2. The method of claim 1, wherein covalently attaching a plurality of variable length barcode tags comprises hybridizing a plurality of primers comprising the variable length barcode tags to a plurality of nucleic acid molecules comprising at least a portion of the target nucleic acid molecule sequence and extending the primers with a polymerase, thereby generating a plurality of double-stranded variable length barcode tag target nucleic acid molecules.

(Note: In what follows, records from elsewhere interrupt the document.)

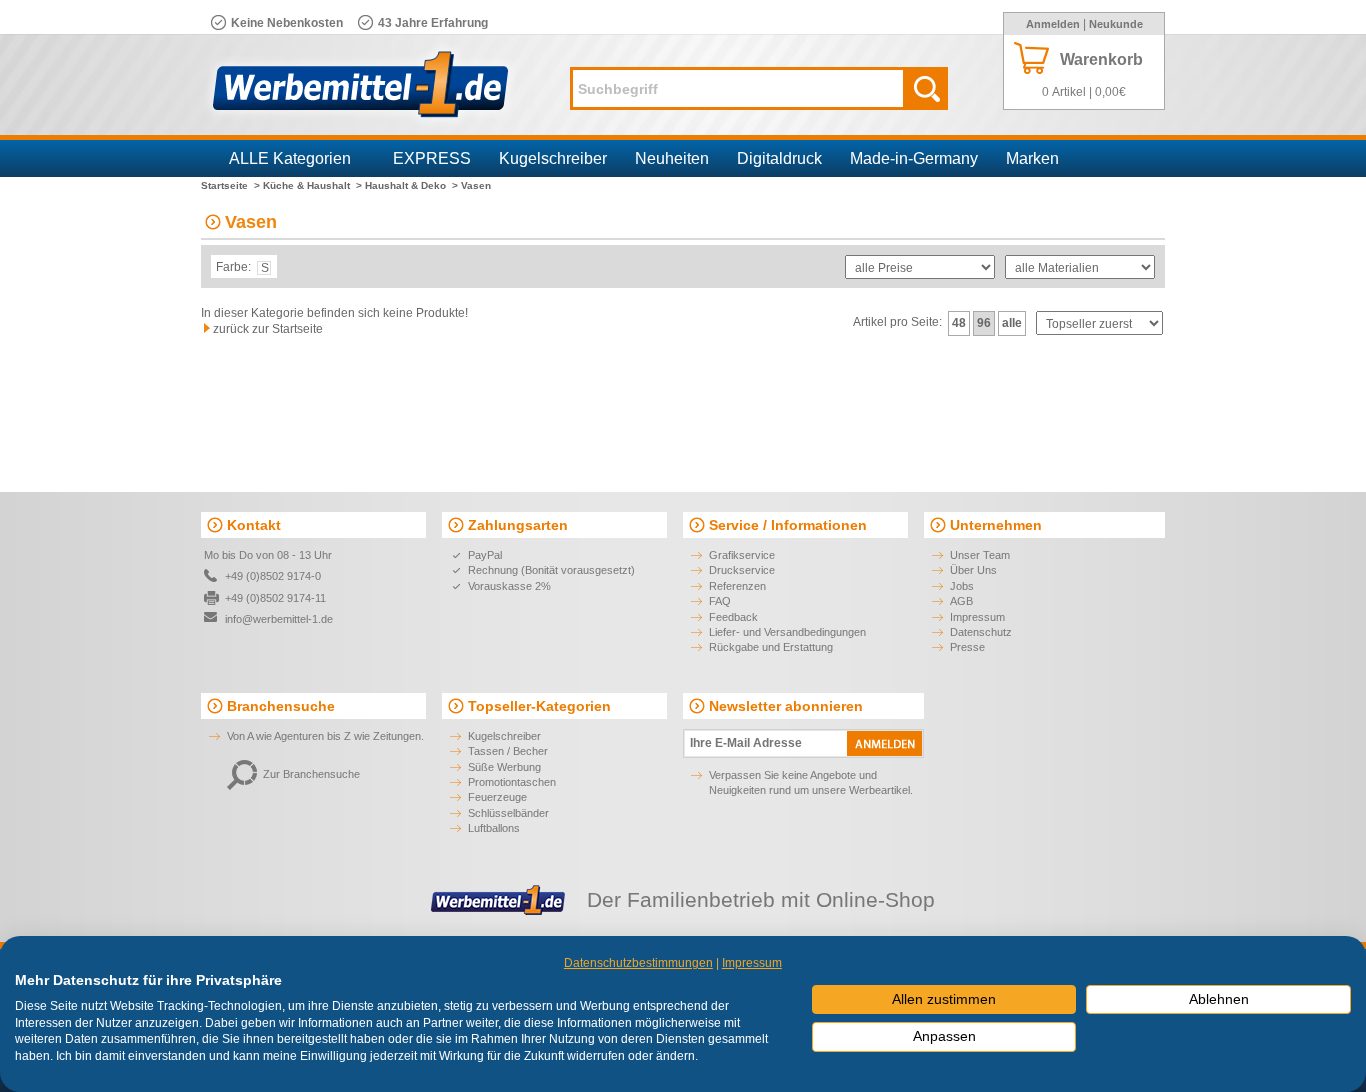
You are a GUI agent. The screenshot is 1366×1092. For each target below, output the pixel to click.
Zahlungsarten (518, 525)
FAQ (720, 601)
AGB (961, 601)
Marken (1032, 158)
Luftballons (494, 828)
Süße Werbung (504, 767)
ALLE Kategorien (290, 158)
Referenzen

3. The method of claim 2, wherein the plurality of nucleic acid molecules comprise mRNA, the polymerase is an RNA-dependent DNA polymerase, and the plurality of primers comprising the variable length barcode tag comprise 3' oligo-dT ends.

4. The method of claim 2, wherein the first end of the uniquely tagged target nucleic acid molecule comprises a poly-a region and/or a poly-T region, and wherein the variable length barcode tag is 3 'of the poly-a region and/or 5' of the poly-T region.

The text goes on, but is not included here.